Alumilite is probably slightly thinner than PR.  But the properties are so different, the thickness doesn't really come into play.  And I think Alumilite is slightly easier to learn.  I use alumilite clear that has a working time of 7 minutes.  I don't have a problem with 4 color pours, but after that, it gets kind of tricky.  There is a new version with a longer cure time, but I've never tried it.  And once you learn the timing of PR, you'll have more than 5 seconds to pour.  



OOPS said:


> By the way, not all Alumilite needs to be pressurized.  The Alumilite clear must be pressurized to remove all the bubbles, but if you want an opaque blank, the use of Alumilite White can be done without any pressure at all.  Another great advantage of Alumilite White is that it sets up in about 10 minutes or so.
> 
> I hope this helps.


If you use white alumilite, you'll limit the amount of color options.  You can use opaque dyes with the clear alumilite, and get more color variations.

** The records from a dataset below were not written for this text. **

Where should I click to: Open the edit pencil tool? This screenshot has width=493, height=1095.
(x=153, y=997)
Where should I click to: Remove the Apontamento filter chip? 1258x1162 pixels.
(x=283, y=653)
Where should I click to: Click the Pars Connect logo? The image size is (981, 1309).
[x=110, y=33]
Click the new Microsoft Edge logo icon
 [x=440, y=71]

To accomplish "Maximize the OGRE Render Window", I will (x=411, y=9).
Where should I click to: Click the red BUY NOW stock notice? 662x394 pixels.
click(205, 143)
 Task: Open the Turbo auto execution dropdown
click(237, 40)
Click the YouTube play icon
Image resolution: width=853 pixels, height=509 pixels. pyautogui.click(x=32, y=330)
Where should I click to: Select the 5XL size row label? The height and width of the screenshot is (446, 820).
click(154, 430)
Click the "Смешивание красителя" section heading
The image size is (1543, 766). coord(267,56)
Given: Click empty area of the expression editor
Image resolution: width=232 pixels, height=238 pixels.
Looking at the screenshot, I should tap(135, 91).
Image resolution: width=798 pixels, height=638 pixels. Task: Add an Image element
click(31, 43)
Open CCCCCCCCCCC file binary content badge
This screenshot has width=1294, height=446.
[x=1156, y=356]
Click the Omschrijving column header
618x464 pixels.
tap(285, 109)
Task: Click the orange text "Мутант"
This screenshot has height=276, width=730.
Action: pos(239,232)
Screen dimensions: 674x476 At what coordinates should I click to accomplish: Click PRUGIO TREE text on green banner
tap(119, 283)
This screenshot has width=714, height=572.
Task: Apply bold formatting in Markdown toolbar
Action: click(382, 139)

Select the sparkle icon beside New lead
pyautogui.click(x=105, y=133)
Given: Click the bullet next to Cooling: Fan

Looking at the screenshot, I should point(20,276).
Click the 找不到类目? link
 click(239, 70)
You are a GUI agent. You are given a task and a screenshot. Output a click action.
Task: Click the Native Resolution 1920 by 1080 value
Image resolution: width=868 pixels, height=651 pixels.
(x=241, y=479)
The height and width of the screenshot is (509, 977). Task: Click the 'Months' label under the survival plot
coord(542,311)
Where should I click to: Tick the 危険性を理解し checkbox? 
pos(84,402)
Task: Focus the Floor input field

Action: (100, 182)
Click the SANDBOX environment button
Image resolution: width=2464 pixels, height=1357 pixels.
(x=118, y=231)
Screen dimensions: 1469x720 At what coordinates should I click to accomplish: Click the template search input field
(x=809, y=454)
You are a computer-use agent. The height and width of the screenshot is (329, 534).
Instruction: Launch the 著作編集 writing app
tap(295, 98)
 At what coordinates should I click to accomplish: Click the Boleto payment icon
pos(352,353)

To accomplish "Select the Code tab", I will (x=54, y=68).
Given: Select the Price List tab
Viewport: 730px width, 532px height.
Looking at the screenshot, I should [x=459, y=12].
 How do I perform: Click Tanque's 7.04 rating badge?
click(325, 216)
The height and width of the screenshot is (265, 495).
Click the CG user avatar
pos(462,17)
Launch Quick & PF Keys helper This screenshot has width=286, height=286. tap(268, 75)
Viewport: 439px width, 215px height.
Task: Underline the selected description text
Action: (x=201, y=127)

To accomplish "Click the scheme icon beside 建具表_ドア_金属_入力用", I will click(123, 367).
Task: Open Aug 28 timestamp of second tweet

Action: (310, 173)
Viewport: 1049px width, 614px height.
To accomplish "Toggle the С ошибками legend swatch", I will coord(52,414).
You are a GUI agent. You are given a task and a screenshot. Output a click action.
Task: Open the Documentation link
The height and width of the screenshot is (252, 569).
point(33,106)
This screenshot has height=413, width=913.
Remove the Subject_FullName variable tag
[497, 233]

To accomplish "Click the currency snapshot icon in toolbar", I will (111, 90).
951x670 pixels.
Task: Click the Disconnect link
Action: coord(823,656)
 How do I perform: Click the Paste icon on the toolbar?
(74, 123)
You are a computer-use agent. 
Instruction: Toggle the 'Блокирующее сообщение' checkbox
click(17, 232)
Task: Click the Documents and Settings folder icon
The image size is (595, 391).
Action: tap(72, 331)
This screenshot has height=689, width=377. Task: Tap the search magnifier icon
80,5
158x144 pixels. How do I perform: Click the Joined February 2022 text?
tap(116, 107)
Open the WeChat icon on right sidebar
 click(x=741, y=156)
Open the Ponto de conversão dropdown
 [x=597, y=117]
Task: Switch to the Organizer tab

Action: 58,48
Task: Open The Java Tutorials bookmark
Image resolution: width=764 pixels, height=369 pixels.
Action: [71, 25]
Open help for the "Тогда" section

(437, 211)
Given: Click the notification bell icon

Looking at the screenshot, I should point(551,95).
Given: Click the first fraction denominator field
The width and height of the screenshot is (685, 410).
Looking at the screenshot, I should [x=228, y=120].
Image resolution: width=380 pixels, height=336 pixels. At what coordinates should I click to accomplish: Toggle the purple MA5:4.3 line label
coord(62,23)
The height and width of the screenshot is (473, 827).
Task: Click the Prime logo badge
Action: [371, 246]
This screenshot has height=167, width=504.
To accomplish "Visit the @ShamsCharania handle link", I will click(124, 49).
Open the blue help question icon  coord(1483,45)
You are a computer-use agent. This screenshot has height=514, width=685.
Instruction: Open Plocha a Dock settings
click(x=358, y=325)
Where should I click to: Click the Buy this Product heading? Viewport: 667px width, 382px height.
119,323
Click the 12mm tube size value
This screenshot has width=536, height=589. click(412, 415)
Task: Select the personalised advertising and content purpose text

Also, the white will mask the pearl effects from using mica powders.  In addition, you can add white dye mixed with colored dyes in alumilite clear to get the same colors from using white alumilite with colored dyes.  I think white has it's place, but clear is more versatile IMHO.  Confused yet.:wink:

And a consideration of using alumilite is the cost.  The resin costs about double of PR.  Plus you need 2 cups to make 1 color.  A scale is almost a requirement to make sure you have equal amounts of A & B.  I use a scale for both PR and alumilite.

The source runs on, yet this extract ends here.